Cinema com Rapadura

OPINIÃO   terça-feira, 23 de fevereiro de 2021

Pelé (Netflix, 2021): a influência e a ausência do Rei do Futebol

Documentário vai além das quatro linhas e demonstra como o futebol pode refletir diretamente na nossa sociedade. Em meio a lances geniais e seu evidente absenteísmo político, o Rei Pelé só queria dar alegria pro seu povo.

“O futebol é a coisa mais importante dentre as coisas menos importantes”. A frase do italiano Arrigo Sacchi é sempre um recurso quando alguém pergunta o motivo do futebol ser tão grandioso. Uma composição de Moraes Moreira também ajuda a dimensionar – em “Saudades do Galinho”, o talentoso membro dos Novos Baianos traduzia o sentimento da torcida rubro-negra ao ver Zico deixando o seu clube do coração: “Agora como é que eu me vingo de toda derrota da vida, se a cada gol do Flamengo eu me sentia um vencedor?”. Sabemos da importância do futebol para o torcedor, mas com o documentário “Pelé”, da Netflix, o jogo vira: Edson Arantes do Nascimento colocou o futebol em um nível inimaginável, encantou o mundo, desfilou em campo e colocou muita bola na rede.

A obra aborda desde a infância do protagonista até a final da Copa de 1970, no México, e conta com imagens raras de bastidores, que ajudam a demonstrar como o esporte refletiu diretamente na nossa sociedade, principalmente no período em que o Brasil vivia em plena ditadura militar. Além da busca pela vitória em campo, era uma luta para trazer um motivo para o povo brasileiro sorrir novamente.
-------
Suas tarefas:
[1] Resuma o texto sobre o documentário em duas frases.
[2] Responda com base no texto sobre o documentário:
(a) De quem é a frase "O futebol é a coisa mais importante dentre as coisas menos importantes"?
(b) Qual composição de Moraes Moreira é citada?
(c) Em que país foi disputada a final da Copa de 1970?
[3] Reproduza o trecho do texto sobre o documentário entre "Pelé (Netflix, 2021): a" e "pro seu povo.", incluindo ambos.

(Dados de coordenadas dos itens)
-------
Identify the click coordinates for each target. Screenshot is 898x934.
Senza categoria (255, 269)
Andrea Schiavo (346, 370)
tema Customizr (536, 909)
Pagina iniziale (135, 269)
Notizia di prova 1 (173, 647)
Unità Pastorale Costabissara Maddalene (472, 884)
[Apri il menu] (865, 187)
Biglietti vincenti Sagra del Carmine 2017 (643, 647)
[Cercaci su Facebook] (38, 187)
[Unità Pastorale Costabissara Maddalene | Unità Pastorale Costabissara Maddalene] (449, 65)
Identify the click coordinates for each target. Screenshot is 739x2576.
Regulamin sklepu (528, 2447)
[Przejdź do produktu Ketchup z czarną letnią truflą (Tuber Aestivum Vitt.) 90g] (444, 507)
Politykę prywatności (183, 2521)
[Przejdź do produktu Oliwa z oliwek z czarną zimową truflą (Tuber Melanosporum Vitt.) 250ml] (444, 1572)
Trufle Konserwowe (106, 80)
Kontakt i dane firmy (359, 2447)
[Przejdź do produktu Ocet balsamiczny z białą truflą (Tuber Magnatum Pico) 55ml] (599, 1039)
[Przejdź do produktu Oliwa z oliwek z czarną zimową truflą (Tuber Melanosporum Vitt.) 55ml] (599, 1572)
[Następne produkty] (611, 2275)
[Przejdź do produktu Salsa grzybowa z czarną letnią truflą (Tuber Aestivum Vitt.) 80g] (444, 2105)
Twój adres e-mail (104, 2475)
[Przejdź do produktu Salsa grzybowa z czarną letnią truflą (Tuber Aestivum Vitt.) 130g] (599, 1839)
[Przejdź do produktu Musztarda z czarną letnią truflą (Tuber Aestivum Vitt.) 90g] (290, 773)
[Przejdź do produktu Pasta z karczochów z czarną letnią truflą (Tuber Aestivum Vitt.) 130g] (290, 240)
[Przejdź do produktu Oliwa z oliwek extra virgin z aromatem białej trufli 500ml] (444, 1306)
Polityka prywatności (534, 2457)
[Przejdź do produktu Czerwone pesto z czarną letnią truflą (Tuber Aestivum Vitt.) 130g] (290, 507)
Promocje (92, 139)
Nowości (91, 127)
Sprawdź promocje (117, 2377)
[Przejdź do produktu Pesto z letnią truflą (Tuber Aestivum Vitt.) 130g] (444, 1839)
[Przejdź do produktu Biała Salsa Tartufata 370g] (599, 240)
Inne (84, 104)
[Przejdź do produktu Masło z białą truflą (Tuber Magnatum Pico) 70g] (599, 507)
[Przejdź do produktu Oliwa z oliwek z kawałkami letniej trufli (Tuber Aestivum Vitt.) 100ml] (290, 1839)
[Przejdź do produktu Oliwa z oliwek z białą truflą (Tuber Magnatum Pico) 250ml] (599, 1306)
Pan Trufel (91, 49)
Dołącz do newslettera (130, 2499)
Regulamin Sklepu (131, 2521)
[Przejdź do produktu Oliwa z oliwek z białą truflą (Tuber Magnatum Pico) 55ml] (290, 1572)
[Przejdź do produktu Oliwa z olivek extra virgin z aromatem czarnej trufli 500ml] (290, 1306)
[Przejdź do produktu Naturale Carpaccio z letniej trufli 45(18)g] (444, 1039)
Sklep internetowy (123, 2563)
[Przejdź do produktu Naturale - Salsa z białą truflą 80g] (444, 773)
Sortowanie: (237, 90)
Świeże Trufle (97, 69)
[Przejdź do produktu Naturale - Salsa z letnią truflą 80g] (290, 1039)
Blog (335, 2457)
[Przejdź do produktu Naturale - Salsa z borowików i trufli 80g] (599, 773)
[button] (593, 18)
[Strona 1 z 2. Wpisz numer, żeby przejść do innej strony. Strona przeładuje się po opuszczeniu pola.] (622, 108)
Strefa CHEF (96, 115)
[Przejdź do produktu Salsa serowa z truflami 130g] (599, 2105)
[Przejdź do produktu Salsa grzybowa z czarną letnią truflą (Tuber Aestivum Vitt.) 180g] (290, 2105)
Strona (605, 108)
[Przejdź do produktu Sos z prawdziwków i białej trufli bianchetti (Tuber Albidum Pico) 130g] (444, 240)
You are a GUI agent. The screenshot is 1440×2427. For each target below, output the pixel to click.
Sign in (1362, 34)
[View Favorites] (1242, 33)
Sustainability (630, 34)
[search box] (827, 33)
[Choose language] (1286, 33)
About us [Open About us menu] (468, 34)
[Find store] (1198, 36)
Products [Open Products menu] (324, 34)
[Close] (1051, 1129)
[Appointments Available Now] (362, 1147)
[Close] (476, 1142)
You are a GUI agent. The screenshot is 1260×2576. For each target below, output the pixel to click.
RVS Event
-------
Respostas das tarefas:
[1] O documentário "Pelé", da Netflix, acompanha o protagonista desde a infância até a final da Copa de 1970, no México, e traz imagens raras de bastidores. Ele mostra como o futebol refletiu diretamente na sociedade brasileira, sobretudo durante a ditadura militar, entre lances geniais e o evidente absenteísmo político do Rei.

[2]
(a) Do italiano Arrigo Sacchi.
(b) "Saudades do Galinho".
(c) No México.

[3]
Pelé (Netflix, 2021): a influência e a ausência do Rei do Futebol

Documentário vai além das quatro linhas e demonstra como o futebol pode refletir diretamente na nossa sociedade. Em meio a lances geniais e seu evidente absenteísmo político, o Rei Pelé só queria dar alegria pro seu povo.